# Syncing Data into Typesense

Typesense offers a REST-ful API that you can use to keep data from your primary database in sync with Typesense.

There are a couple of ways to do this, depending on your architecture, CPU capacity in your Typesense cluster and the amount of "realtime-ness" you need.

# Sync changes in bulk periodically

# Polling your primary database

  1. Add an updated_at timestamp to every record in your primary database (if you don't already have one) and update it anytime you make changes to any records.
  2. For records that are deleted, either "soft delete" the record using an is_deleted boolean field that you set to true to delete the record, or save the deleted record's ID in a separate table with a deleted_at timestamp.
  3. On a periodic basis (say every 30s), query your database for all records that have an updated_at timestamp between the current time and the last time the sync process ran (you want to maintain this last_synced_at timestamp in a persistent store).
  4. Make a Bulk Import API call to Typesense with just the records in Step 3, with action=upsert
  5. For records that were marked as deleted in Step 2, make a Delete by Query API call to Typesense with all the record IDs in a filter like this: filter_by:=[id1,id2,id3].

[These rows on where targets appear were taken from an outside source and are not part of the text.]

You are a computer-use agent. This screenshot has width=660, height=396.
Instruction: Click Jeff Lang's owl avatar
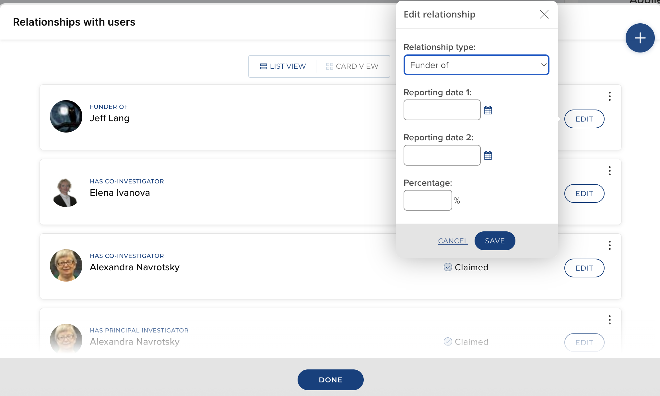66,116
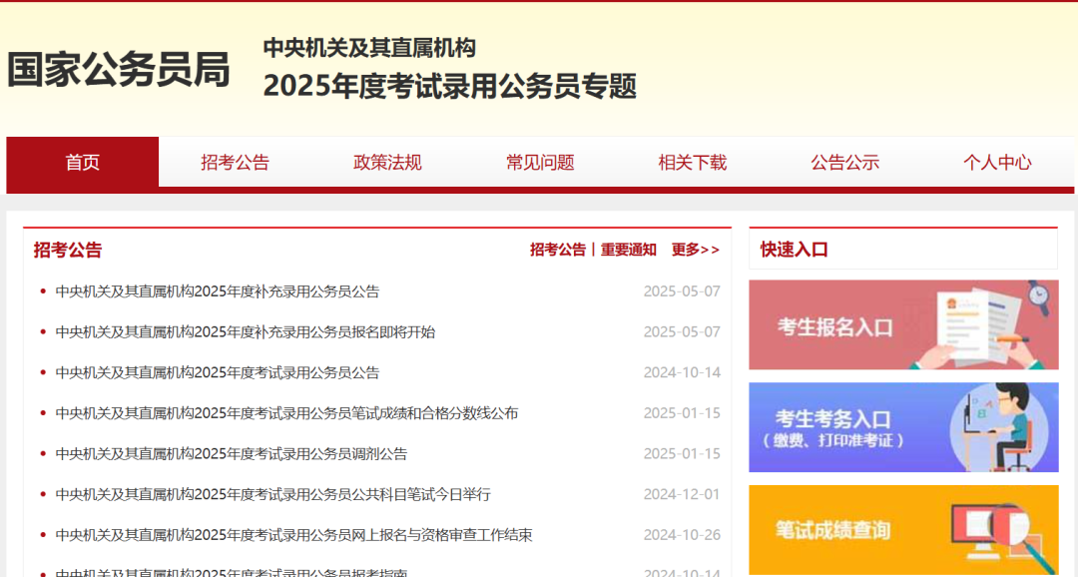Expand the 更多>> link for announcements

(x=695, y=250)
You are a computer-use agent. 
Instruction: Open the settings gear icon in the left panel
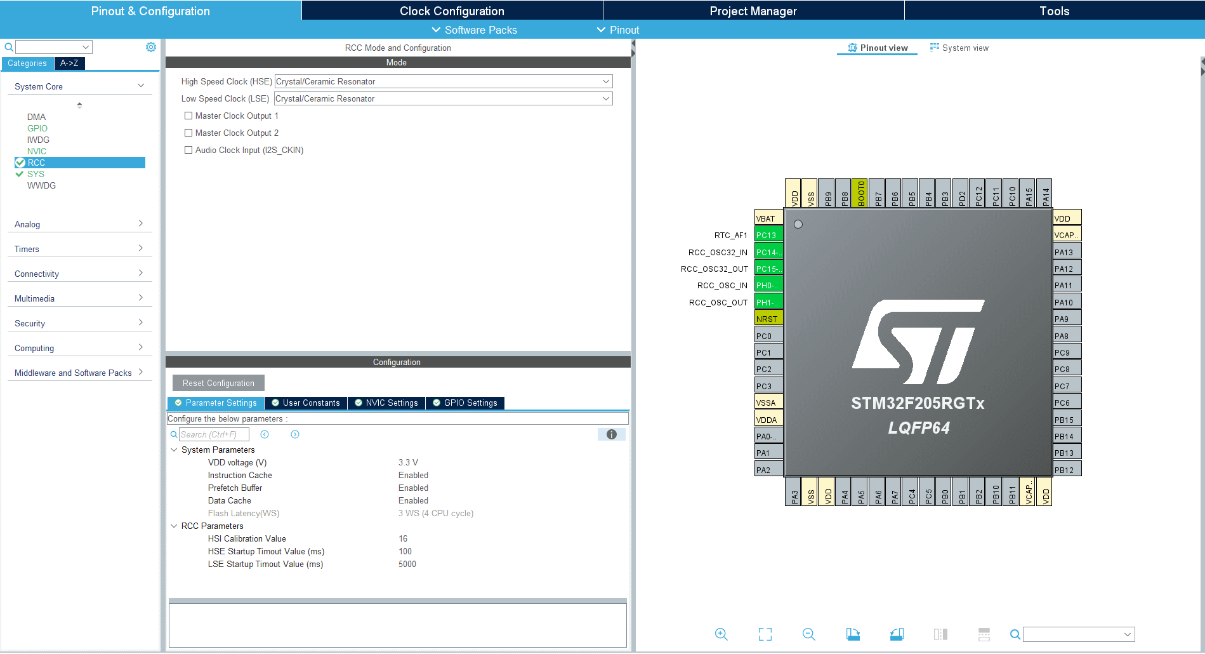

If you have data that spans multiple tables and your database supports the concept of views, you could create a database view that JOINs all the tables you need and polls that view instead of individual tables.

# Using change listeners

If your primary database has the concept of change triggers or change data capture:

  1. You can write a listener to hook into these change streams and push the changes to a temporary queue
  2. Every say 5s, have a scheduled job that reads all the changes from this queue and bulk imports them into Typesense.

For eg, here are a couple of ways to sync data from MongoDB, DynamoDB and Firestore. To sync data from MySQL using binlogs, there's Maxwell (opens new window) which will convert the binlogs into JSON and place it in a Kafka topic for you to consume.

# ORM Hooks

If you use an ORM, you can hook into callbacks provided by your ORM framework:

  1. In your ORM's on_save callback (might be called something else in your particular ORM), write the changes that need to be synced into Typesense into a temporary queue
  2. Every say 5s, have a scheduled job that reads all the changes from this queue and bulk imports them into Typesense.

# Using Airbyte

Airbyte (opens new window) is an open source platform that lets you sync data between different sources and destinations, with just a few clicks.

They support several sources (opens new window) like MySQL, Postgres, MSSQL, Redshift, Kafka and even Google Sheets and also support Typesense (opens new window) as a destination.

Read more about how to deploy Airbyte, and set it up here (opens new window).

# Sync real-time changes

In addition to the above, if you have a use case where you want to update some records in realtime, may be because you want a user's edit to a record to be immediately reflected in the search results (and not after say 10s or whatever your sync interval is in the above process), you can also use the Single Document Indexing API.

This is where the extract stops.